Law No. 7545 — Scope & Entry into Force

Adopted by the Grand National Assembly on 12 March 2025 and published in the Official Gazette on 19 March 2025, Law No. 7545 is Turkey's first comprehensive cybersecurity statute. It applies to public institutions, professional bodies with public status, private legal entities, and organisations without legal personality that operate in cyberspace; intelligence agencies (MİT, Armed Forces, Gendarmerie) are excluded.

Cybersecurity Presidency

The Cybersecurity Presidency (Siber Güvenlik Başkanlığı) was established by Presidential Decree No. 177 on 8 January 2025 and confirmed as the apex regulatory and certification authority by Law No. 7545. It absorbed all cybersecurity assets and responsibilities previously held by BTK (Information and Communication Technologies Authority) and the Digital Transformation Office within six months of the law's publication.

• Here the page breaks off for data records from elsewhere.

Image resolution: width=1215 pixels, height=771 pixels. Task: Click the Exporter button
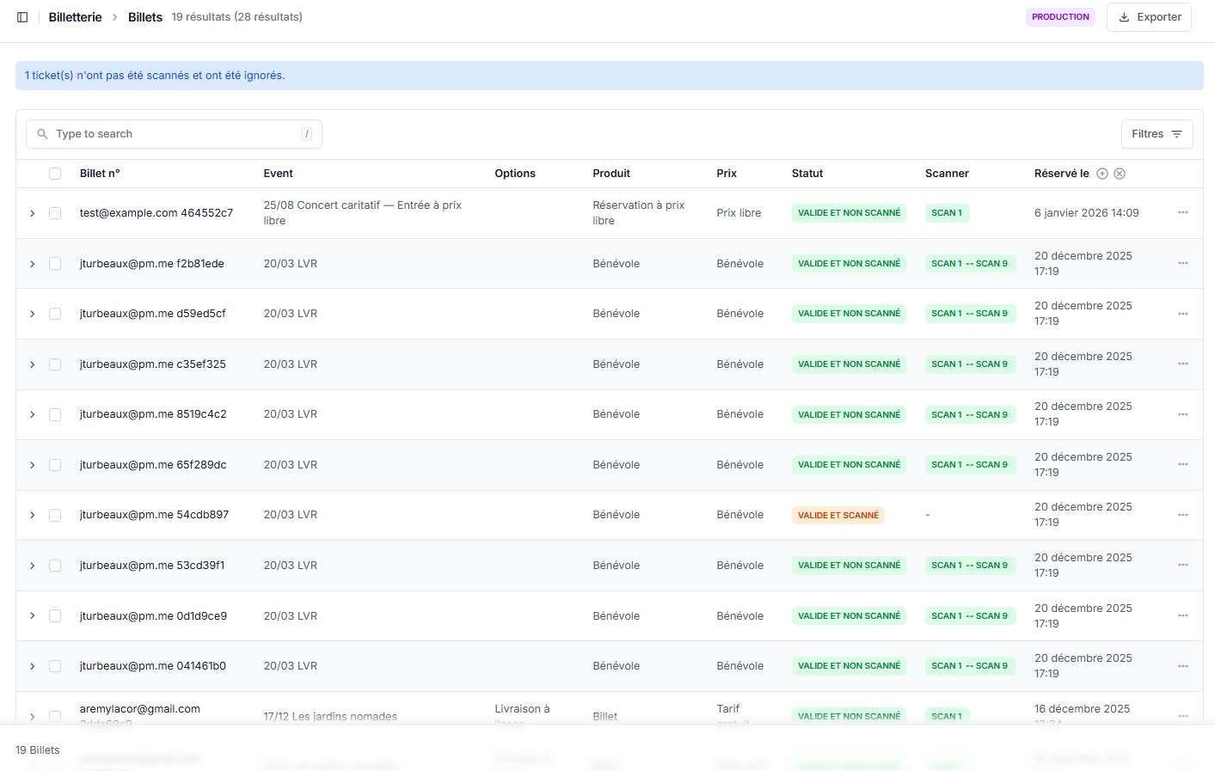(1149, 17)
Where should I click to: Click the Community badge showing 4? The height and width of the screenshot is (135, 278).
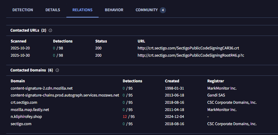click(x=163, y=10)
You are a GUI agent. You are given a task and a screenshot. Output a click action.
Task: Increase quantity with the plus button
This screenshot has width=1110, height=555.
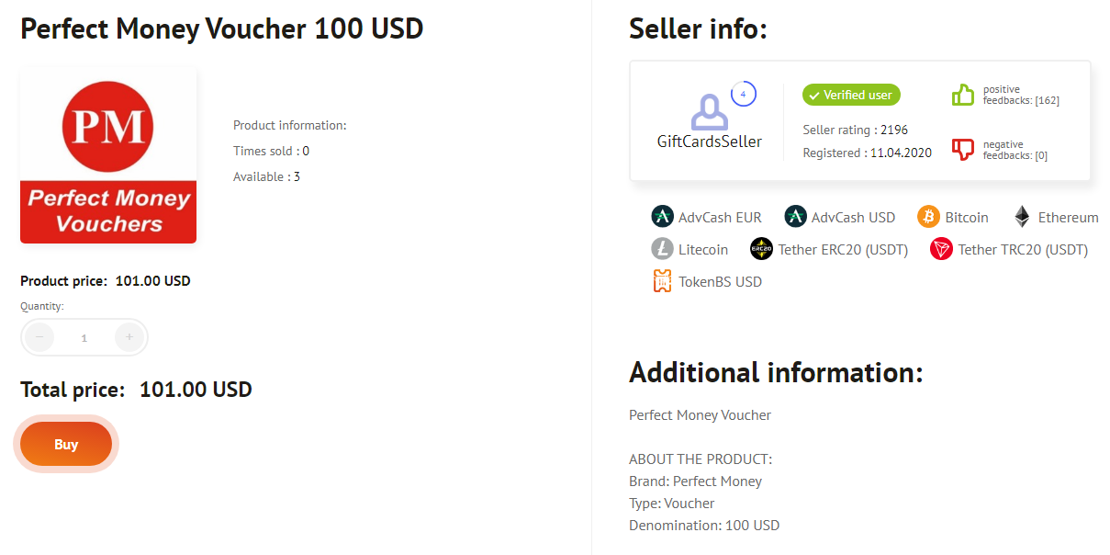[129, 337]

Incident Reporting Obligations

Article 7(1)(b) of Law No. 7545 requires all in-scope entities to report cyber incidents and vulnerabilities to the Cybersecurity Presidency without delay. The duty extends beyond malicious attacks to internal errors and technical failures. Critical infrastructure operators that maintain a Corporate Cyber Incident Response Team (SOME) must additionally notify USOM (National Cyber Incident Response Centre) and their sectoral SOME without delay.

Critical Infrastructure Heightened Duties

The Cybersecurity Presidency is empowered to designate sectors as critical infrastructure (energy, telecommunications, finance, and healthcare are expected to be primary designees) and to impose tailored technical and administrative obligations, mandatory security audits, and certification requirements specific to each sector.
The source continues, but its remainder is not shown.